Marka turystyczna potrzebuje dobrze zaprojektowanych produktów. Dlaczego? Bo tylko one będą w stanie połączyć w jedno dwie sfery – doznań i emocji, których pragnie turysta i dochodów – których potrzebuje marka do dalszego rozwoju.


Jak pisze Michał Basiński: Marka regionu turystycznego potrzebuje symbolicznego produktu, którego zadaniem będzie realizacja obietnicy marki na poziomie doświadczenia, w sposób najbardziej wyraźny i kompletny. Dzięki temu marka od początku wdrażania zyska wiarygodność oraz zbuduje swój wizerunek w grupie docelowej. Nie wystarczy pojedynczy zasób czy proces jego konsumpcji, ale również zarządzanie jego doświadczaniem. Produkt flagowy może być stworzony z wykorzystaniem samej specyfiki miejsca, wydarzenia, symbolu, postaci lub wyjątkowej opowieści czy rytuału.

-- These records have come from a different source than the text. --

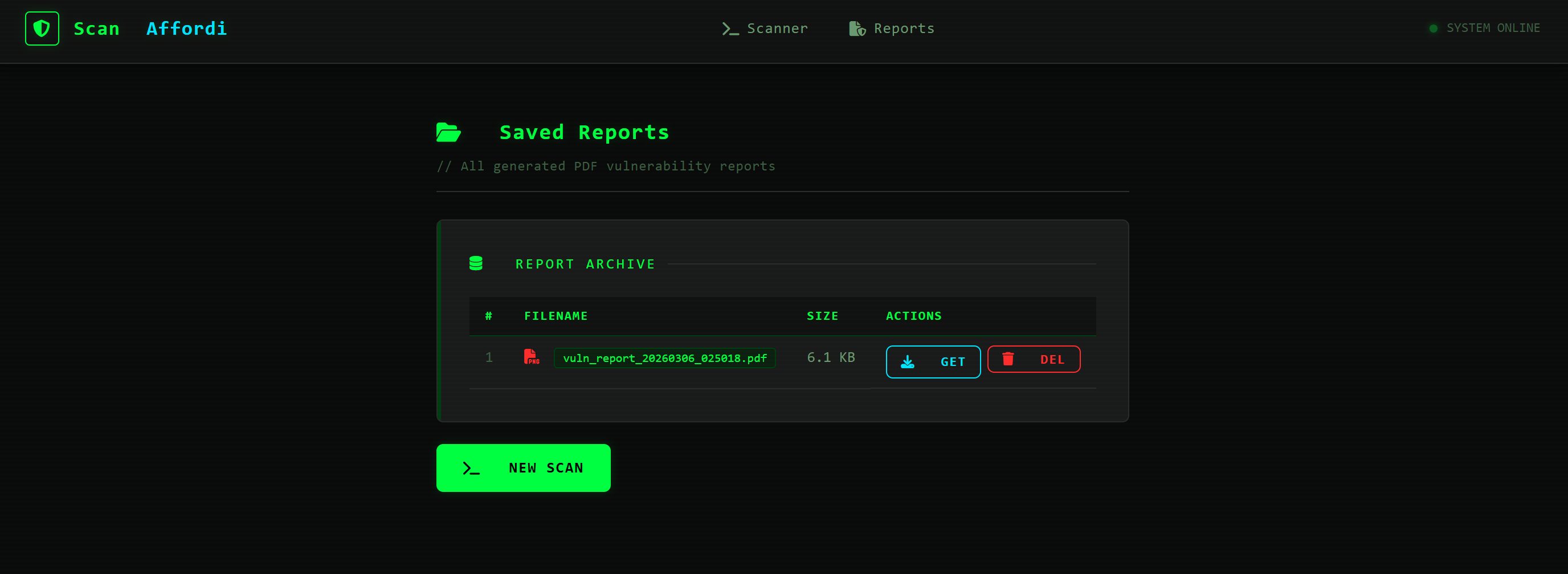Start a NEW SCAN

tap(524, 468)
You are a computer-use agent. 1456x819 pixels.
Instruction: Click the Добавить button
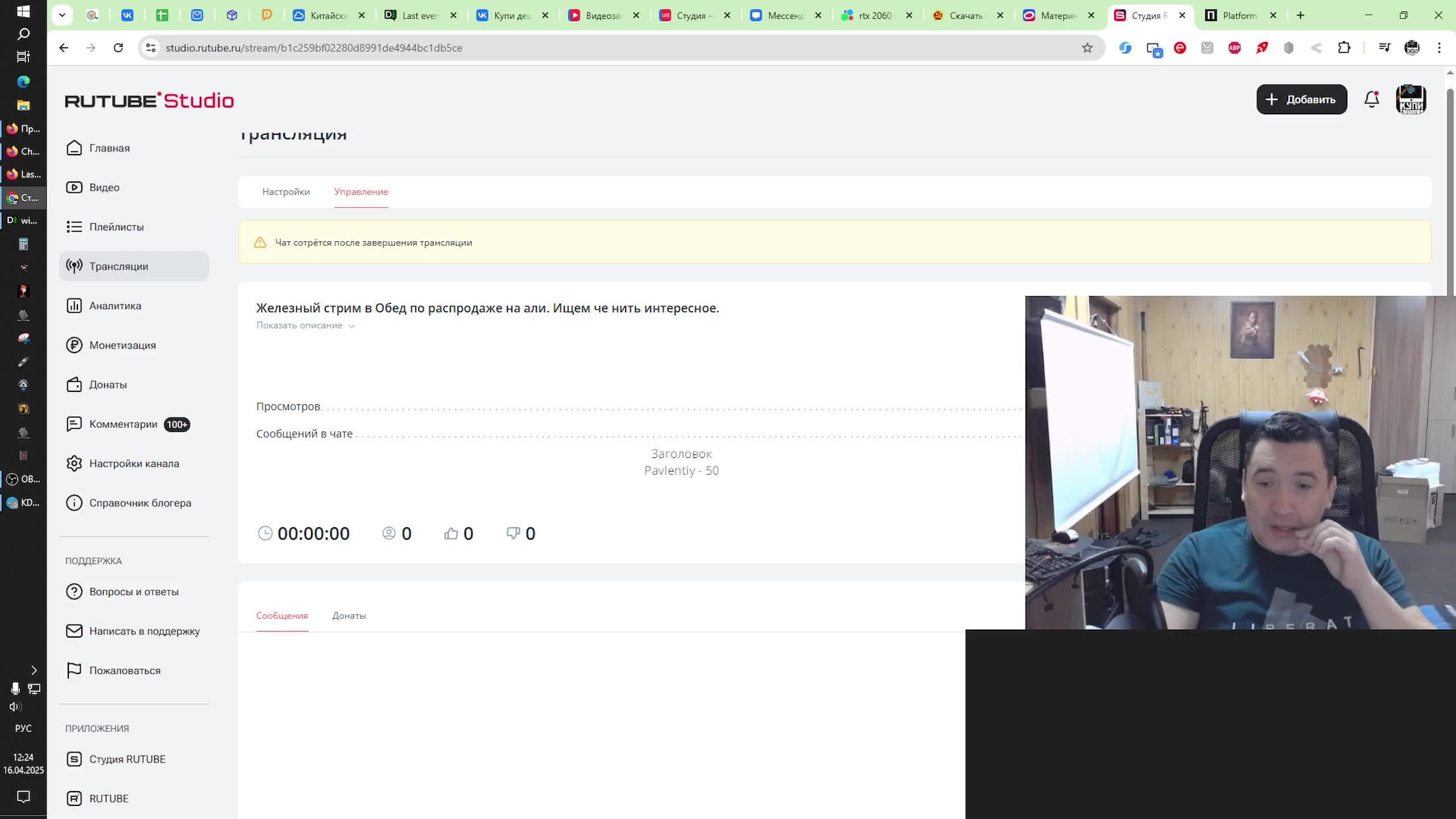(x=1301, y=100)
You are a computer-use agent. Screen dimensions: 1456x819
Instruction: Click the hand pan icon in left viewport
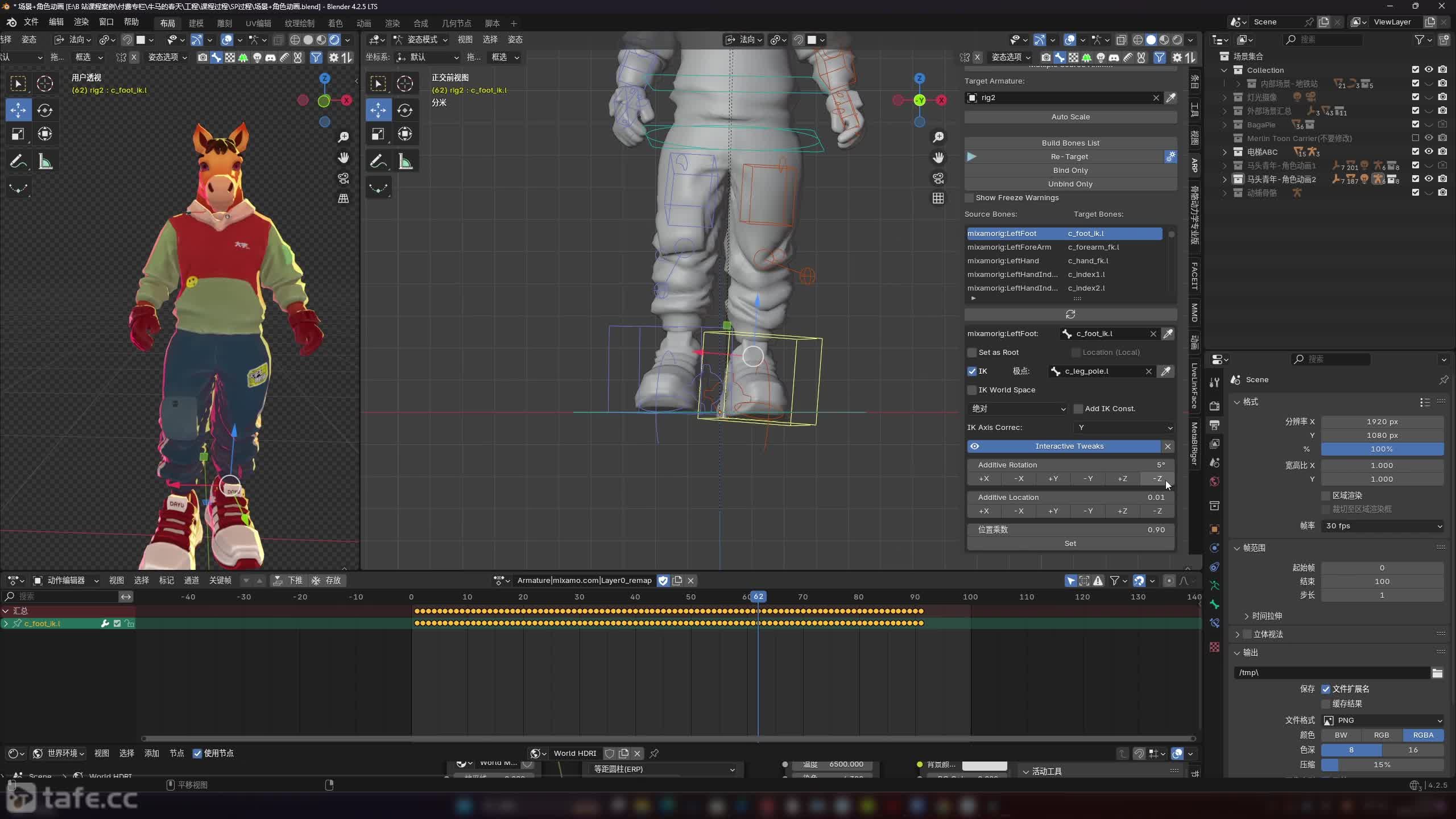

Jeśli znudziły Cię już opowieści o contencie, z których niewiele wynika, zajrzyj na naszego bloga! Znajdziesz tam konkretną wiedzę, analizy dobrych praktyki w zakresie marketingu miejsc i inspirację do własnych działań w pracy z marką.

Dziś przypominamy jeden z naszych wcześniejszych tekstów Przepis na festiwal, w którym opowiadamy m.in. o roztoczańskich festiwalach skrojonych na miarę konkretnych grup odbiorców.

Z naszego kalendarza:

  • Rzeszów, 4-5.08.2022: warsztaty dotyczące komercjalizacji produktów turystycznych w ramach współpracy z marką Carpathia
  • Hajnówka, 23.08.2022: spotkanie z przedsiębiorcami w ramach pracy nad powstaniem Centrum Produktu Lokalnego w Hajnówce
Ostatniego dnia sierpnia pożegnaliśmy naszego tegorocznego stażystę. Keith Nkosilathi Mugwagwa z Harare (stolicy Zimbabwe) jest studentem stosunków międzynarodowych na Uniwersytecie Marii Curie-Skłodowskiej w Lublinie i swoją przyszłość wiąże z place brandingiem (oprócz tego Ketih jest również założycielem marki odzieżowej Monkey Wear Inc). Podczas stażu pracowaliśmy nad wstępną koncepcją marki Harare, odkrywaliśmy tożsamość miasta, analizowaliśmy jego markowy potencjał i staraliśmy się przekuć go na doświadczenia. Trzymamy kciuki i mamy przeczucie, że Keithowi uda się kiedyś sprawić, że Harare znajdzie się wśród najpopularniejszych miejsc turystycznych!